I was having a discussion with a coaching client who recently entered the C-suite as an executive of a fairly large organization. I like to compare this experience for a new executive with “drinking out of a fire hose.”

Through our discussion it was clear she had settled into her role much better than she dared give herself credit for. By the way, there’s a whole other Quarter Turn in that. At some point I asked her one of my favorite questions, and one that I’ve asked hundreds of times to other clients – “What are the most valuable lessons you’ve learned over the past six months?”

She pondered this question for a moment as most people do, and then shared her discoveries.

I can’t get everything accomplished in one day. I also learned the value of setting and communicating clear expectations for the team.”

I thought that was a perfectly fine answer, if we happened to be sitting in a classroom waiting for a teacher to give us a grade. So I decided to ask her again what she had learned, and this time I heard a much more valuable lesson and Quarter Turn that I think will benefit many others.

“I’ve learned that any of my challenges and shortcomings as a leader will be amplified to a much greater degree with my team and my department until I figure out how to shore up the gaps.”

She then asked me if I ever played that old Nintendo game called Tetris. She continued, “Running my new department is a lot like that game, in that until I fill in all the blocks on one level with the pieces I am given, I can’t ever seem to get to the next level. I have to clear out all the issues I’m having first before I can move on to bigger and better ideas.”

What an amazing way to look at leadership, and it’s right on the money.

If you’ve never heard of of played the game, it’s pretty simple. Shapes fall from the sky and it’s your job to simply make lines with them. The more lines you make, the faster the pieces fall down. While there are multiple pieces being thrown at you from every direction, until you master one layer, you can’t possibly be effective at the next.
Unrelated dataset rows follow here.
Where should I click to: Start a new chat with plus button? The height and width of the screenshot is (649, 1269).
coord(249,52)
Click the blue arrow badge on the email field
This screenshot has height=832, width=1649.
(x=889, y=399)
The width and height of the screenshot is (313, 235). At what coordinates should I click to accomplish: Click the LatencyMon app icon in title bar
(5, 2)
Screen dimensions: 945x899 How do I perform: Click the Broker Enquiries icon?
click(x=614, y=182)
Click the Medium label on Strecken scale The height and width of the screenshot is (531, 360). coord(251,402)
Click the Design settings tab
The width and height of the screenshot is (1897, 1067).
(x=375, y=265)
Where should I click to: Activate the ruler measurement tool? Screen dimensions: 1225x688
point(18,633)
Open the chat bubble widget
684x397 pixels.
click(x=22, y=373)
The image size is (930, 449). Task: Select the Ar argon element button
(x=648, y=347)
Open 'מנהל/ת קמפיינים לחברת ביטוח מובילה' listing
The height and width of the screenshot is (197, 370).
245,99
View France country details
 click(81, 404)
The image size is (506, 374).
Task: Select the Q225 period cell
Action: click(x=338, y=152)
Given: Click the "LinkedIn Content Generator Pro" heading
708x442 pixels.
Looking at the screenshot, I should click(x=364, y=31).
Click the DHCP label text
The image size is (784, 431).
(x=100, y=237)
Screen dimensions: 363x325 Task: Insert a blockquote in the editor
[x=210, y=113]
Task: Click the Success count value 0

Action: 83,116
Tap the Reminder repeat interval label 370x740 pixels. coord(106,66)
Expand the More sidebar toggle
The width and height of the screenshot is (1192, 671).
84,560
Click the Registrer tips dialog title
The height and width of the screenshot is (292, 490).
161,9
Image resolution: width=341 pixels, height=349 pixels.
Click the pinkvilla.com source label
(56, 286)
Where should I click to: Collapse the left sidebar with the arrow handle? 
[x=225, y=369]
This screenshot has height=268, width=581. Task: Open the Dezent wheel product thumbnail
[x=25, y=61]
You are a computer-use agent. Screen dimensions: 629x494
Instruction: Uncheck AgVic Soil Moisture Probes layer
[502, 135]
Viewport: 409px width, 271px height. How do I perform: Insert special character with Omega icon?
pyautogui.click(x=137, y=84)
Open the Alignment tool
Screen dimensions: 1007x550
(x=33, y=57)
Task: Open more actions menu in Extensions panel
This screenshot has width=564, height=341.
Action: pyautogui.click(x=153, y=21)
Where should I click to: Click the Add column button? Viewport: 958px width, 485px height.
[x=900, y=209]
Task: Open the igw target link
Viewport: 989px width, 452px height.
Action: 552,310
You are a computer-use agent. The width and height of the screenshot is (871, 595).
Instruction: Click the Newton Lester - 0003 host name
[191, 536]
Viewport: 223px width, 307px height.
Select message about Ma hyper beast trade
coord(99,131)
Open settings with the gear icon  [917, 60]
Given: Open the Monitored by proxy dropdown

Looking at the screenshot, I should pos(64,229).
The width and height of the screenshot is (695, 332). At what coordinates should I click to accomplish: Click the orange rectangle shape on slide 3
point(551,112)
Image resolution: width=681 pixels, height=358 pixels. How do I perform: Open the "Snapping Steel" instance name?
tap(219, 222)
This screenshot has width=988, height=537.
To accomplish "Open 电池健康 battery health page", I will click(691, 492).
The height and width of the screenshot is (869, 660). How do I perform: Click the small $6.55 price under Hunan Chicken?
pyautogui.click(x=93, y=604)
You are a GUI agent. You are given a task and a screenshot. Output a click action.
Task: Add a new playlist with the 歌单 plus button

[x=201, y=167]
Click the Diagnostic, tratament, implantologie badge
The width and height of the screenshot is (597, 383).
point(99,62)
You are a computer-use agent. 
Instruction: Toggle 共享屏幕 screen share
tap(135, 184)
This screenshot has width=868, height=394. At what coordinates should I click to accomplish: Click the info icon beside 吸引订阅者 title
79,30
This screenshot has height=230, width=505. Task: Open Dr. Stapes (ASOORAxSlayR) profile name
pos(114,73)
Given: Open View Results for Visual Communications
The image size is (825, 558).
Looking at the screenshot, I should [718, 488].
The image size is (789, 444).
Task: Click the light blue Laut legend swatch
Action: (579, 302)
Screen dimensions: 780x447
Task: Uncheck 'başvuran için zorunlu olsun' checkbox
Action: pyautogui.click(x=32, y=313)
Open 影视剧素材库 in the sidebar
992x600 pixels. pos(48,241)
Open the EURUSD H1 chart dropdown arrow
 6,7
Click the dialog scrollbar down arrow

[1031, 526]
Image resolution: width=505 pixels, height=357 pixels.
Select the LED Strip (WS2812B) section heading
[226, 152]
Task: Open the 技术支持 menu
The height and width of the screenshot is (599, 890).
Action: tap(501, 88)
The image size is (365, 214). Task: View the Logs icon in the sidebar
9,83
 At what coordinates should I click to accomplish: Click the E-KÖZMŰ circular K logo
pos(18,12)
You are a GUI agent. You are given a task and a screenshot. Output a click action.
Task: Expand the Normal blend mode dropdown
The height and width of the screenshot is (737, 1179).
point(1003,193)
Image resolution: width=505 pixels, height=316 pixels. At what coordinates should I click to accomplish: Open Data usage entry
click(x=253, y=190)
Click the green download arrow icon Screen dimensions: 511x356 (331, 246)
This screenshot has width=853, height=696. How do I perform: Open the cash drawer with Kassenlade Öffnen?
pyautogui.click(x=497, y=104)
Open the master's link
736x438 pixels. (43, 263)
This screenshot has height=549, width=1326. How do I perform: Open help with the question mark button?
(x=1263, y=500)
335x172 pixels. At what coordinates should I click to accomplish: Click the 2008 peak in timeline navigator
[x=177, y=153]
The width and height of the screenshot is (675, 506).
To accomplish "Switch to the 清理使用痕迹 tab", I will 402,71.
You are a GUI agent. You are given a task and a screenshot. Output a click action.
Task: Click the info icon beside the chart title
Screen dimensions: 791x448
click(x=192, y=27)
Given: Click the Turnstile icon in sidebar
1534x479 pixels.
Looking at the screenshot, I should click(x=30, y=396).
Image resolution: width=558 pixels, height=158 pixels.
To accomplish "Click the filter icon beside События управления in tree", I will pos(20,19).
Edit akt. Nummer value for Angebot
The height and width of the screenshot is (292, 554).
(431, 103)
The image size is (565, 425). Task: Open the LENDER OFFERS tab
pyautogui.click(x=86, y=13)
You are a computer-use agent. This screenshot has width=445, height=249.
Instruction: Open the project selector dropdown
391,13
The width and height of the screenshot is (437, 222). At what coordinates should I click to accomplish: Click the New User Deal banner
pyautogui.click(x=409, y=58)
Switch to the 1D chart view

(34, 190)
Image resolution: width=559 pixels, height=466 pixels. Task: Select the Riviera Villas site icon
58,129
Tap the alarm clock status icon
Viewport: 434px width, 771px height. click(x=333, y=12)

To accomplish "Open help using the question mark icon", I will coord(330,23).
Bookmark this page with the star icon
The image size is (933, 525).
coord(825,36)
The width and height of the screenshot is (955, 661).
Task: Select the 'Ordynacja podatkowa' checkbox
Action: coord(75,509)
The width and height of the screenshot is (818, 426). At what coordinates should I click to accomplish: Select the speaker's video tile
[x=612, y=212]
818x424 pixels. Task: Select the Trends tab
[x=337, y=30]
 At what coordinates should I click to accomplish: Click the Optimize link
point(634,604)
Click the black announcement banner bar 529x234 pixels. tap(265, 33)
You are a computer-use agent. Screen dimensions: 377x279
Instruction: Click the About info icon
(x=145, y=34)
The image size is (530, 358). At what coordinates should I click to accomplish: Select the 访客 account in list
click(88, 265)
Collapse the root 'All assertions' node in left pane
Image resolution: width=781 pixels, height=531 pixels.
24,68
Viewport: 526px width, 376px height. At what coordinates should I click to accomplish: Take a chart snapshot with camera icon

Think about it. You can have a great vision for your team. Unless you’ve effectively communicated who is doing what, who owns what block, what strategy we’re going to employ to overcome obstacles, well, you’re just asking for trouble.

Then there is the constant delegation and follow up, along with accountability and ensuring that your team has the right people on the right bus in the right seats with the right tools, all working in unison on the same page in the right book while speaking the same language at the same time to reach the common goal. Sound familiar?

By the way, if it were easy, everyone would be an effective leader. We all live in the real world and know better than that.

Just like that game of Tetris, the minute we think we have a handle on what’s happening, a crazy looking piece comes out of nowhere and we have to figure out how it fits into to the overall picture.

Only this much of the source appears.